• **Problem requirements**
Across all the records, filter for lines with the word "agent" and copy them.

** Material for this task follows **

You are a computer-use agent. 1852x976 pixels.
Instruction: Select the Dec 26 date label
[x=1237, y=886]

** End of Material for this task **
** Material for this task follows **

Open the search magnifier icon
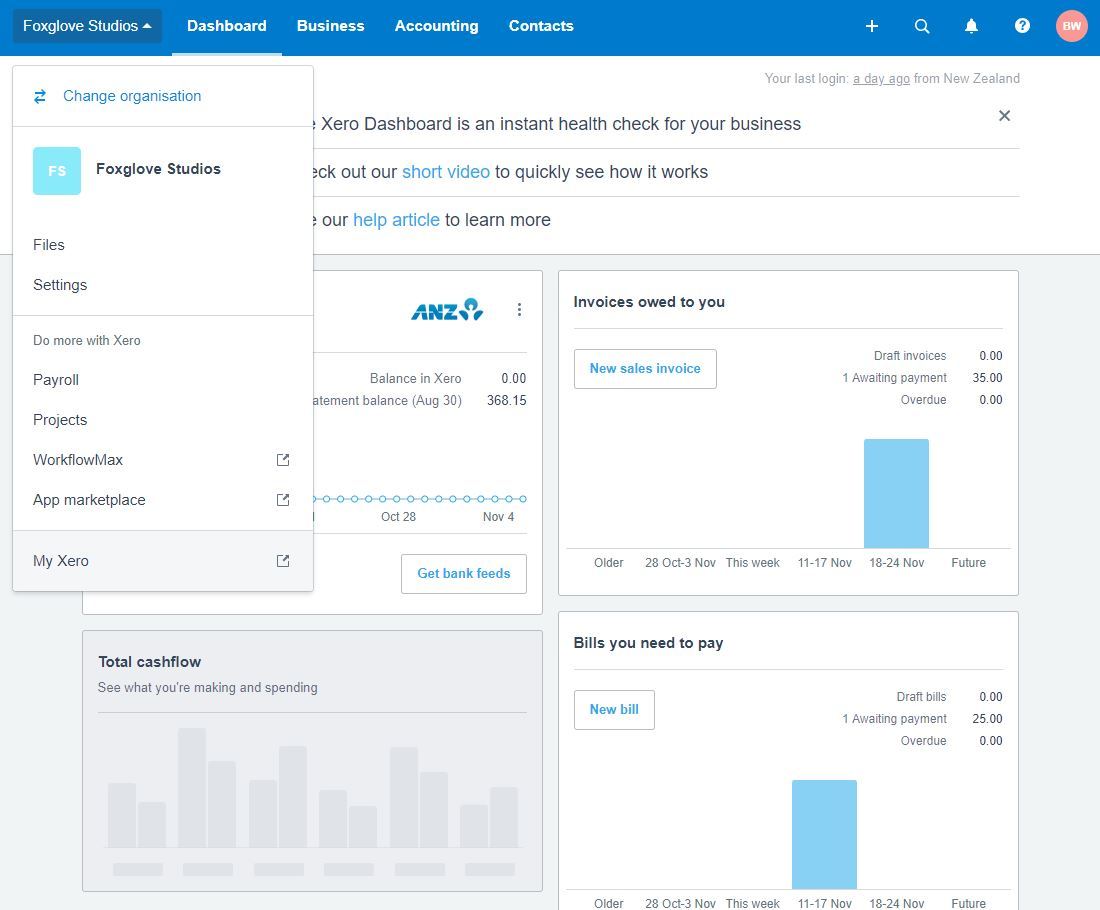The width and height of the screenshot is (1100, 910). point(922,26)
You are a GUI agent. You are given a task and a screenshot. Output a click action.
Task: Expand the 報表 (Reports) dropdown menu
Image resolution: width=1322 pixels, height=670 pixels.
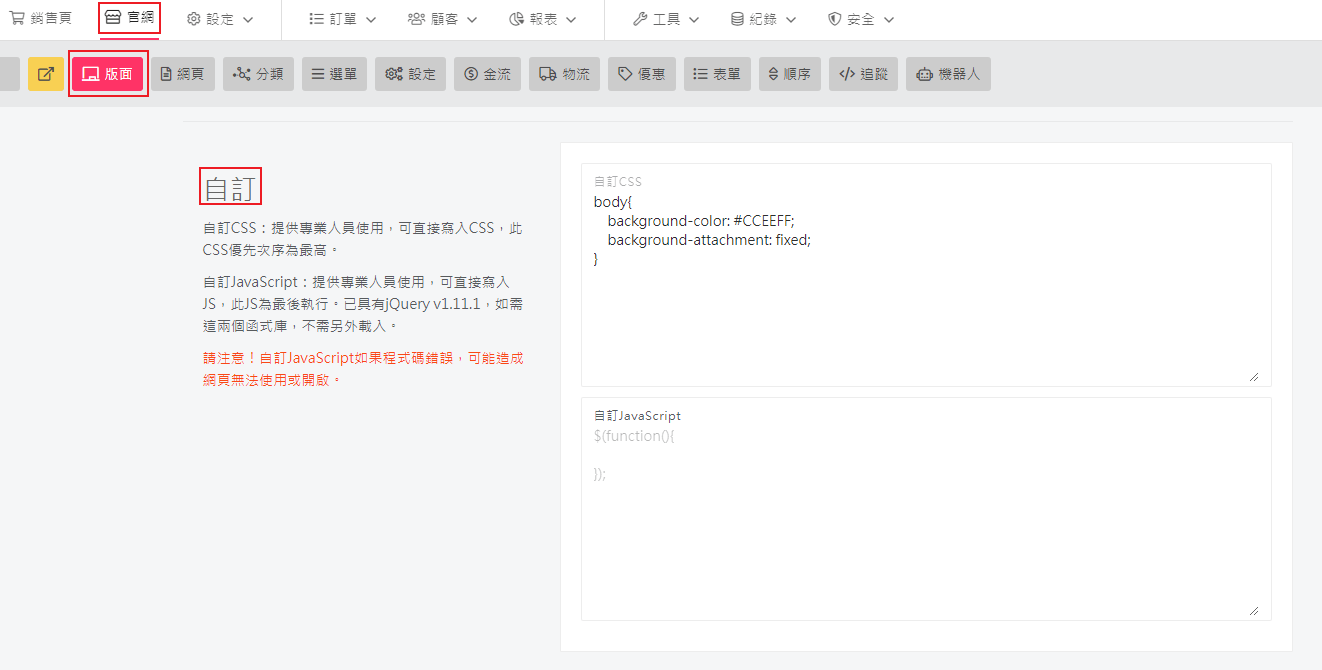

** End of Material for this task **

• **Problem solution**
You are a computer-use agent. 1852x976 pixels.
You are a GUI agent. You are given a task and a screenshot. Output a click action.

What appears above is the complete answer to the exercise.